Word and element location records:
________________________________________
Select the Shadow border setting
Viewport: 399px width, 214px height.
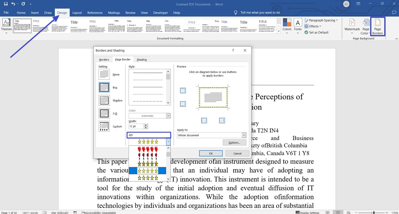tap(104, 101)
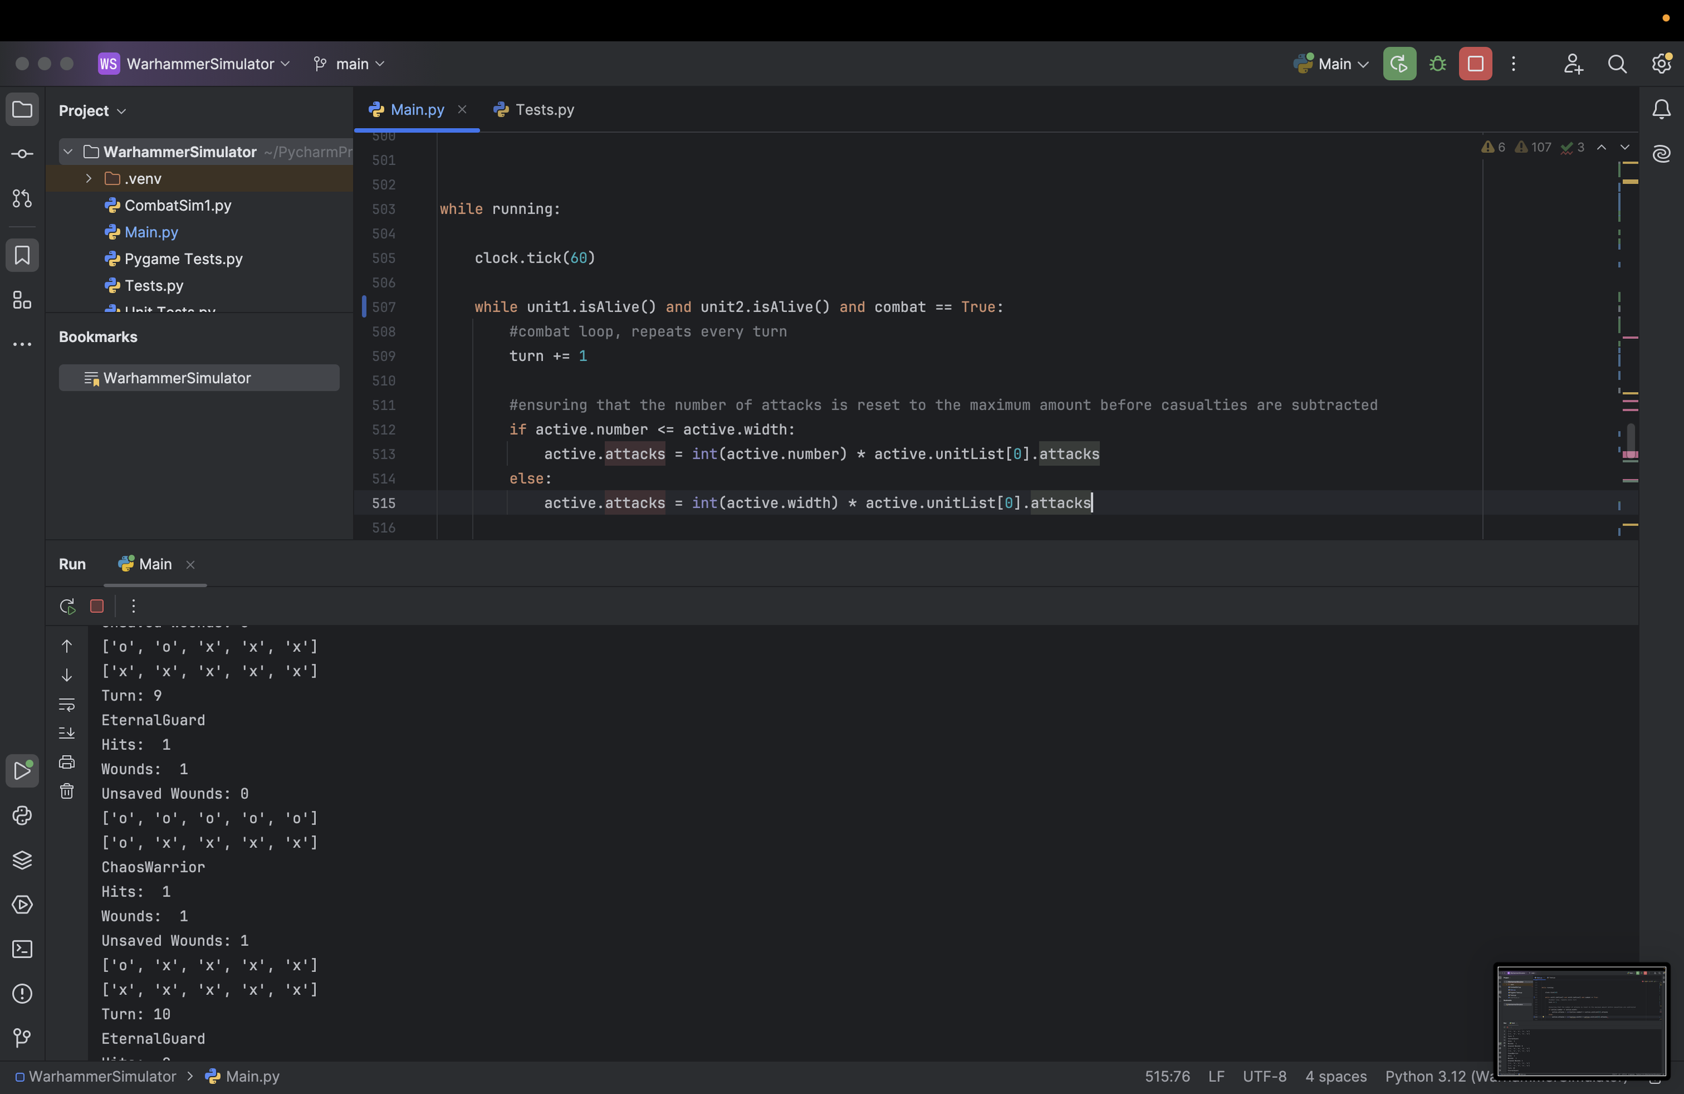Toggle soft-wrap in run console
1684x1094 pixels.
click(67, 704)
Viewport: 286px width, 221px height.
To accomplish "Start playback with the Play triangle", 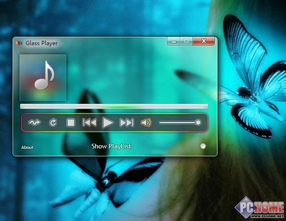I will click(108, 123).
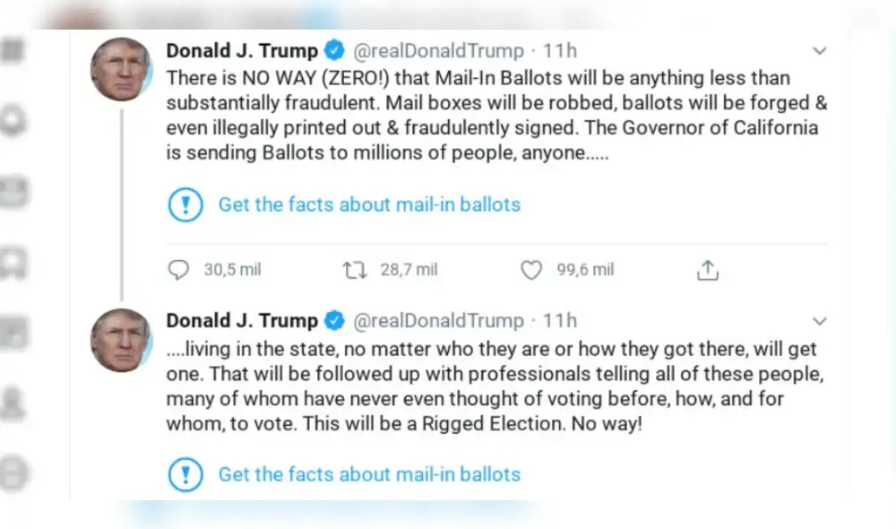Image resolution: width=896 pixels, height=529 pixels.
Task: Open the second tweet's fact-check link
Action: tap(368, 474)
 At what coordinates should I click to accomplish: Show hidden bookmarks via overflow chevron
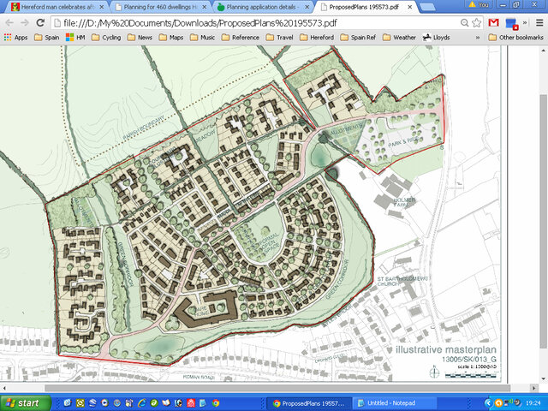coord(478,38)
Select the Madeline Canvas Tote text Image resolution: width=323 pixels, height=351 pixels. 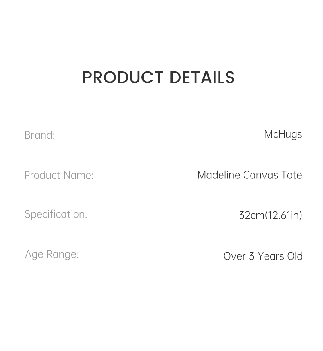[249, 175]
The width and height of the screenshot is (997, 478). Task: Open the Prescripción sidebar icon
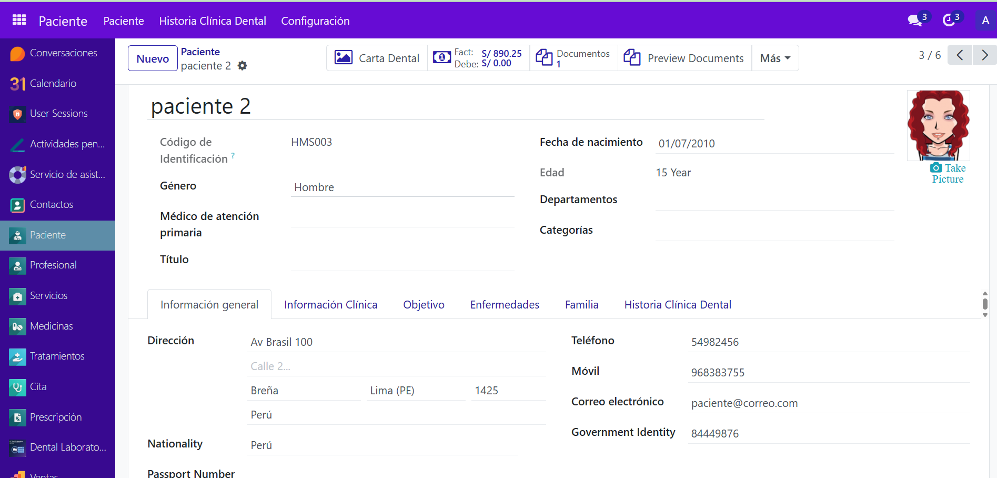(17, 417)
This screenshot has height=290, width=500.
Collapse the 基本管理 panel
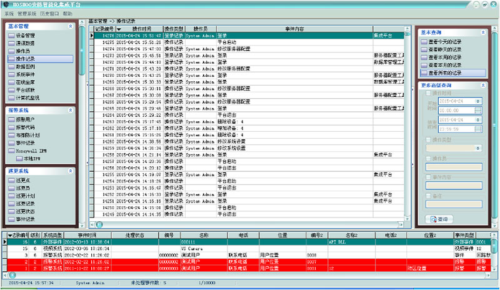click(x=70, y=27)
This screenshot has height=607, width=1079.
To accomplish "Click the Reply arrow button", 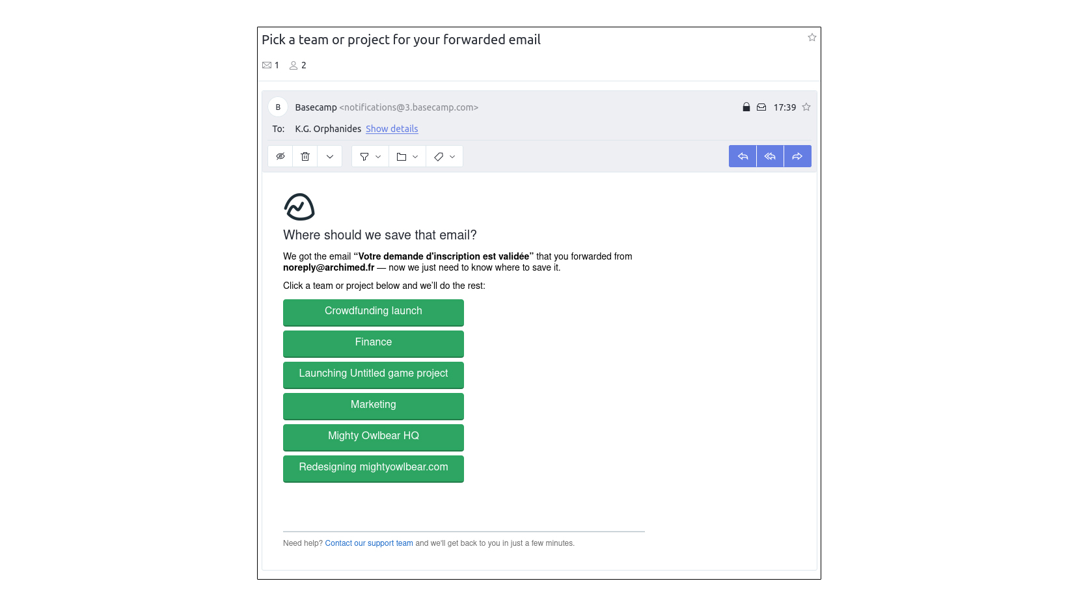I will click(743, 156).
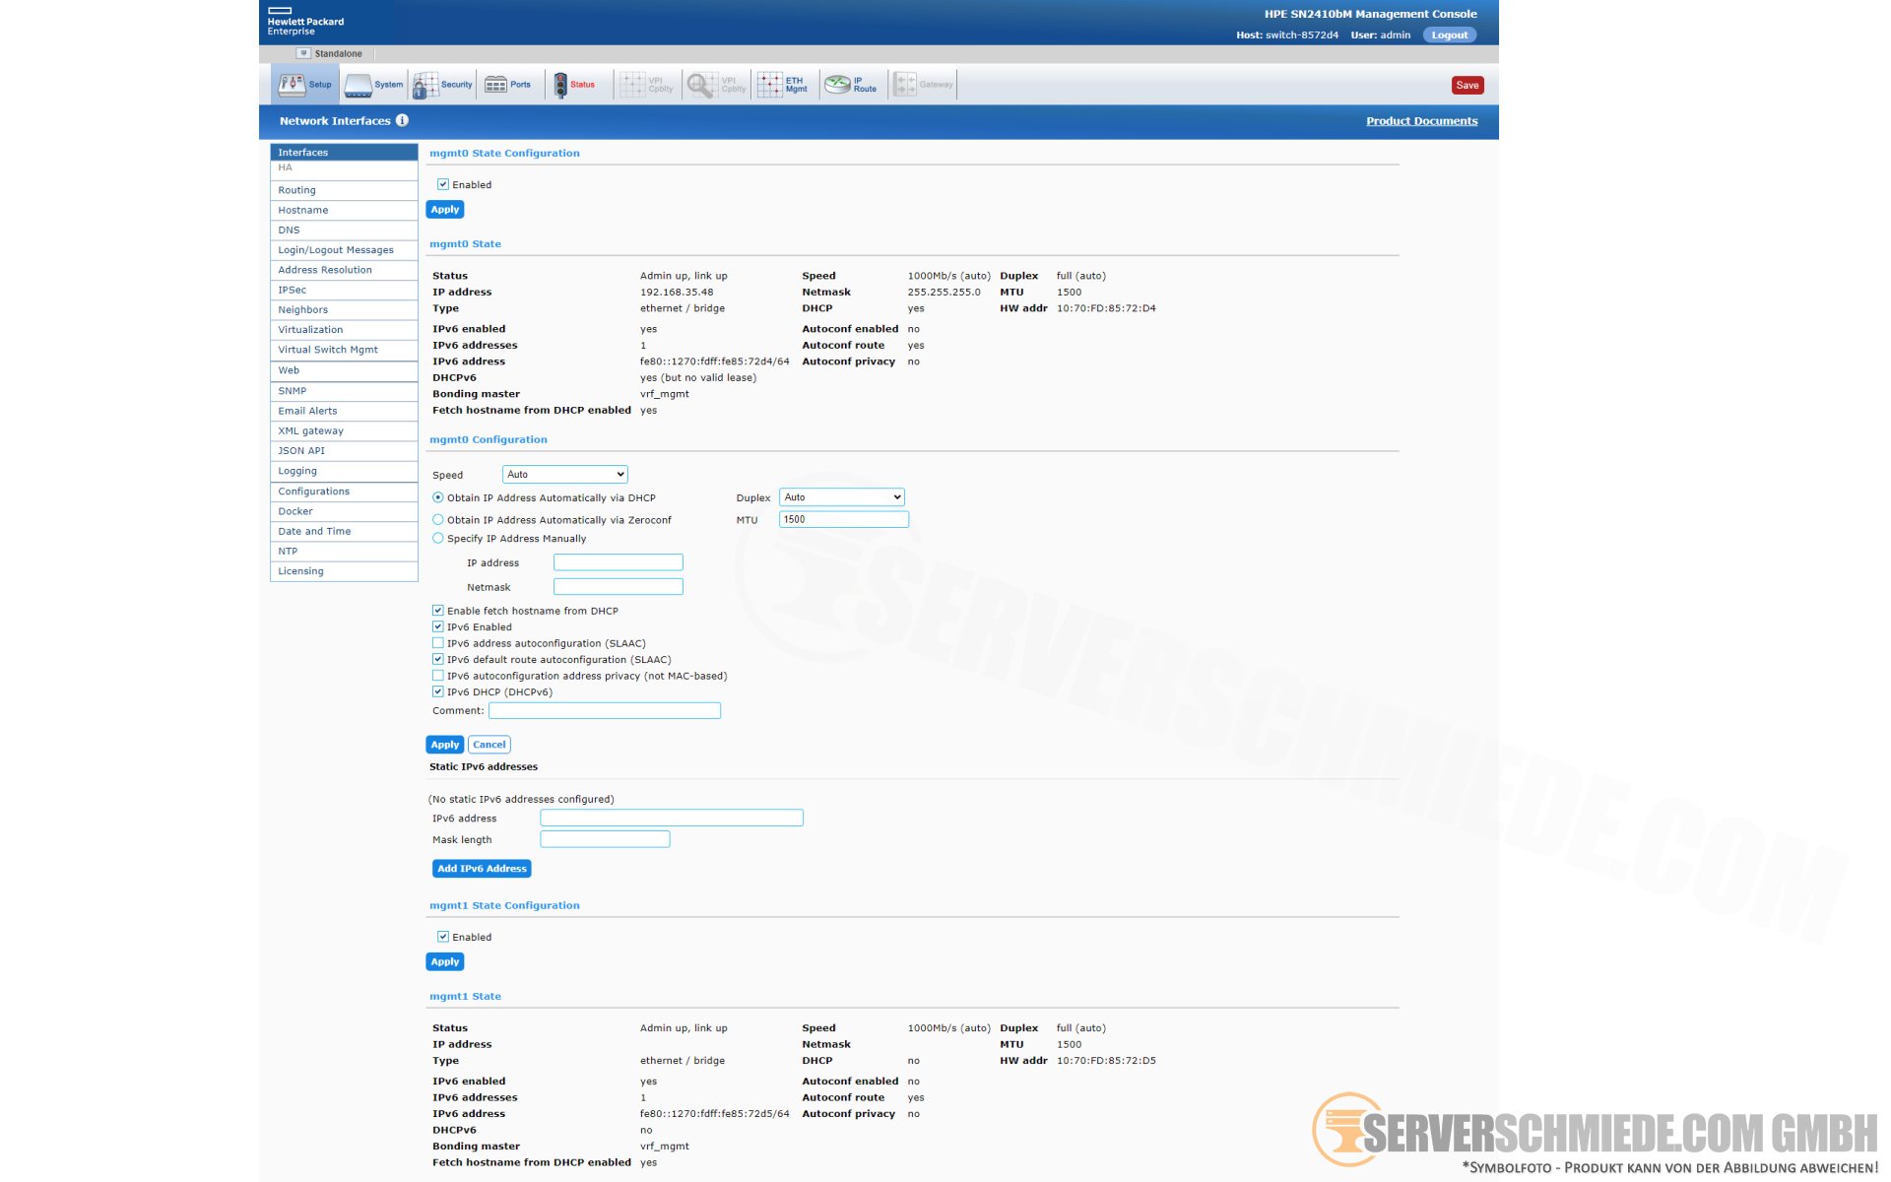The height and width of the screenshot is (1182, 1891).
Task: Click the Network Interfaces info icon
Action: (402, 120)
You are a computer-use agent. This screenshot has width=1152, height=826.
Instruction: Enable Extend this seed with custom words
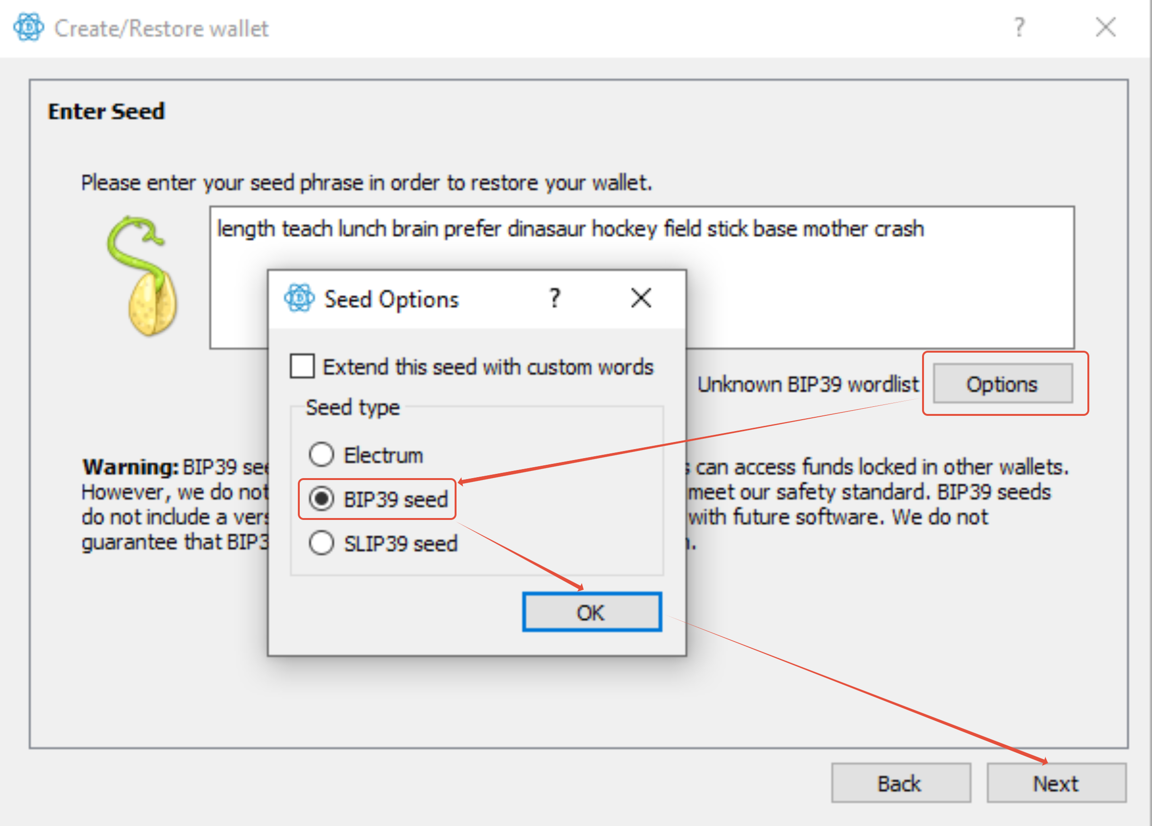[303, 366]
________________________________________
• Work instructions:
Please find each line above that contains the string "Task" and copy those lines out in full. Case counts when matching.

• Final answer:
Task: Open the second tweet's fact-check link
The width and height of the screenshot is (997, 478). Task: Open the Prescripción sidebar icon
Task: Click the Network Interfaces info icon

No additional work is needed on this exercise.